A brief look of fear crossed the woman's pretty face, but fear quickly turned to curiosity, and then to recognition.  "Oh, my.  Can this be true?  Elton Chase?  After all these years.  And I can still see the boy in you."

"I think not.  It's been a very long time since I've been a boy."

"Oh, it has, hasn't it?  It's been a long time for everything.  Imagine us meeting like this in our old age.  Such a coincidence."

"Maybe not such," he said.  "I walk here in the park every night.  I live right across the street in the Rosedale Seniors House."

"Why so do I.  For a month I've lived there."

They both looked across the park at the four story red-brick building on the other side of the avenue.

"Then it's not such a coincidence, is it?" Elton said.  "I took an apartment there because I thought it would be some kind of comfort to live in a building that had once been our high school.  Is that maybe why you live there?"

"Not exactly,"  Dorothy smiled at him affectionately.  "It was my daughter Margaret's doing," she explained.  "I was living with her until she started her second marriage.  Her first marriage had ended very badly, and I did not want to be an impediment her second time around.  Margaret knew that Rosedale High School had been converted to apartments for seniors, and she thought I would like the idea.  And I do."

"Well I'm very glad you're here.  It's a joy to see you again."

"And you too, Elton."

"Dorothy, do you remember that party at Betsy MacFarlane's house?  We were just kids.  And we played that silly game."

"Oh, yes, I certainly remember that.  It was called 'We Dare You'.

"Right.
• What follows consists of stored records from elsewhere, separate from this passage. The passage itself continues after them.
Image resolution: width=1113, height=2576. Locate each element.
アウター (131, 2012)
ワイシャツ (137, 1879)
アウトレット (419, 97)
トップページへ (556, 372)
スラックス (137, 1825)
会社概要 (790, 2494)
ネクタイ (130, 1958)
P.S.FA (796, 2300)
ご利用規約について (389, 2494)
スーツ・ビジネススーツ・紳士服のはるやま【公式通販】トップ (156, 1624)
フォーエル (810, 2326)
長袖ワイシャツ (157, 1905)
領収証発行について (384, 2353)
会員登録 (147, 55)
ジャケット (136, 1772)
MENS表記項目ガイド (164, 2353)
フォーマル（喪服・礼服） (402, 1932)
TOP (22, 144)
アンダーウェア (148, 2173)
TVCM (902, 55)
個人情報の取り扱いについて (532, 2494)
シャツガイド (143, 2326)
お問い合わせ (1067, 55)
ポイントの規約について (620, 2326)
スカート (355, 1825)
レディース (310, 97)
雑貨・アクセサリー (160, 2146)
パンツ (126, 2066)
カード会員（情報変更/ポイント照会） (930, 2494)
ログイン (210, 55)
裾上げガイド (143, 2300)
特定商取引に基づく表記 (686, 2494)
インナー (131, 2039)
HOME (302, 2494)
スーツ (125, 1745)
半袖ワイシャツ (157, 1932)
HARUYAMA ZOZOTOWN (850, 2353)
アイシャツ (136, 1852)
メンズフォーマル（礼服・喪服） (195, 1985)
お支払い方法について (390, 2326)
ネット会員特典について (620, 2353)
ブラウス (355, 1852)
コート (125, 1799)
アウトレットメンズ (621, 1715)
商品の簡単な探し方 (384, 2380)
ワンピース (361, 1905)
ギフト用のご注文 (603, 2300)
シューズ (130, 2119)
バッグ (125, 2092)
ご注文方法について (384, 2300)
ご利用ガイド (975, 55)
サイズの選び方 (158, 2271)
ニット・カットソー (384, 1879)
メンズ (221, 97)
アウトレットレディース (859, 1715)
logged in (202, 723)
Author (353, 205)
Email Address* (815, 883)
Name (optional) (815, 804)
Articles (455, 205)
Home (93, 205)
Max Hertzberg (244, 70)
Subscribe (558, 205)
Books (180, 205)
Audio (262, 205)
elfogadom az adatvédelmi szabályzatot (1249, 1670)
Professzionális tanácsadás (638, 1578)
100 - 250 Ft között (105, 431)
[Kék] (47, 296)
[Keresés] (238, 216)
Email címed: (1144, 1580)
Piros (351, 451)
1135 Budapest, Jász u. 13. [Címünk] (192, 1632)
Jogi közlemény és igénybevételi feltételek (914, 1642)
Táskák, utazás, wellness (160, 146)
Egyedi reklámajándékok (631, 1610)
And the other kids voted that you and I should do a joint dare.  I was ordered to kiss you in front of all of them.  Remember?"

Dorothy nodded.

"Well, it may seem bizarre, but I think about that challenge just about every day.  And I regret very much that I did not kiss you when I had the chance.  Everything might have turned out differently if I had."

"But you did kiss me, Elton."

"That was no kiss.  That was just a quick peck on the cheek.  I mean I should have really kissed you.  Like a man kisses a woman."

"Elton, we were only sixteen."

"We were old enough."

        "Perhaps."

"I didn't dare kiss you.  Because I was afraid you might resist me, or even scream."

"Now you know that wasn't the reason," she replied gently.  "It was just that you were too shy.  And I certainly wouldn't have gotten upset.  Actually I was disappointed that you didn't kiss me like a man kisses a woman.  It would have been my first time too."

"If I had only known that," he lamented.

"Kiss me now, Elton.  Kiss me like a man kisses a woman."

What?  Why that would be so ridiculous.  I'm an old man and she's an old woman.

And yet!  He suddenly felt those long-inactive juices tingling in his body.

"Close your eyes," Dorothy said.  "Please.  Just for a moment."

Elton closed his eyes.

"Now open them, dear Elton.  And you will see me as the girl I once was, just as I now see you as the handsome boy you were."

Elton opened his eyes and gazed at the beautiful teenager girl with long sandy hair and the wonderful brown eyes that could pull a guy's heart out of his chest.

"Kiss me now, Elton.  Kiss me like a man kisses a woman."

The jogger arrived at dawn, just as the light of day was  seeping into the park.  He had only begun his trot along the rotary pavement when he saw the couple on a bench far down the path.  They appeared to be locked in a passionate embrace.

When the jogger reached the bench, he gasped at its occupants, and immediately pulled out his cell phone.

The police arrived quickly.

"I don't understand it," the sergeant said to the other officer. "This boy can't be more than seventeen. And the girl about the same.  For a couple of kids to die just like that.  And no signs of violence.  And look at the way they're dressed.  The boy's wearing mouse-trap shoes for god's sake."

"Well, what do you think of this, sergeant?"  The other officer handed him the driver's license that he had removed from the boy's sport jacket.

"Date of birth is March 11,1940," the sergeant said as he studied the license and noted that the photo was of an elderly man. "This kid had no ID of his own, but I can see a strong resemblance to the old man.  Guess he must have snatched his grandfather's license, don't you think?"